Ce n'est pas simplement une question de mariage contre le célibat ; il s'agit plutôt de comprendre le plan divin de Dieu pour chaque être humain. Tout n'est pas destiné à tout le monde. Dieu nous donne ce qui est nécessaire pour accomplir nos responsabilités quotidiennes, et nous sommes appelés à vivre cette vie avec joie. Dans une situation donnée, nous devons observer, discerner, décider et agir en fonction de ce qui est juste pour ce moment particulier et pour la personne concernée. Lorsque ce discernement se fait en présence de Dieu, en recherchant Son orientation et Son soutien, nous invitons Dieu dans notre processus de prise de décision humaine, Lui permettant de prendre la place centrale. Il ne s'agit plus de quitter quelque chose, mais de nous attacher à Dieu et à ceux avec qui Dieu veut que nous nous connections. En nous détachant des préoccupations mondaines, nous nous attachons à Dieu.
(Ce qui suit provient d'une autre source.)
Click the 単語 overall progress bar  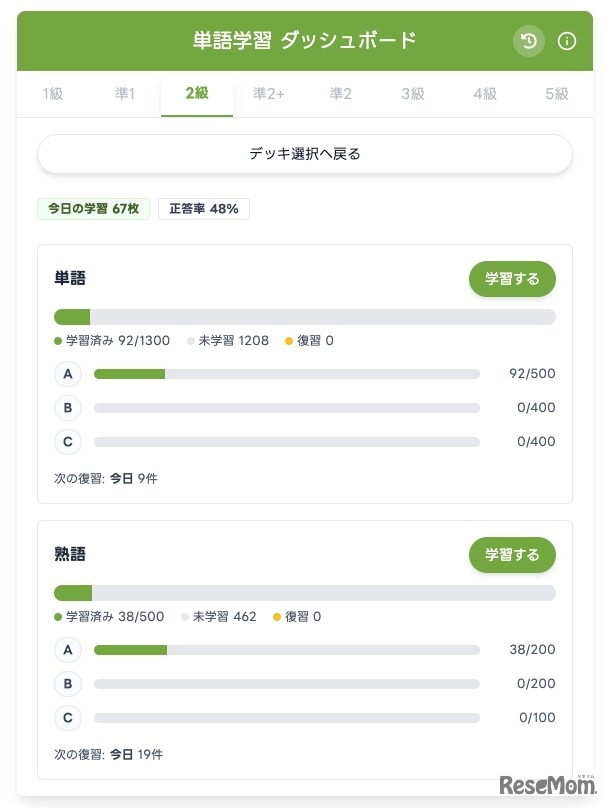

Plus nous reconnaissons nos dons, plus nous sommes appelés à discerner leur but ultime. Des dons tels que la beauté, l'intelligence, la sagesse, la richesse, les relations, les amis, la famille, la carrière et la communauté nous sont donnés librement. Comme nous le lisons dans la première lecture, si nous séparons ces dons de Dieu et les attribuons uniquement à l'effort humain, nous nous éloignons de Sa volonté divine, négligeant l'objectif que Dieu a fixé pour nous : rendre Son Royaume présent et actif dans notre société à travers notre présence et nos actions. Se cacher derrière des règles et des règlements pour nous excuser de ne pas faire ce qui est juste aux yeux de Dieu sera considéré comme une trahison et une mauvaise utilisation. Ce ne sont pas seulement nos actions, mais aussi nos inactions, qui ont des conséquences importantes dans la construction du Royaume de Dieu et dans le salut de l'humanité.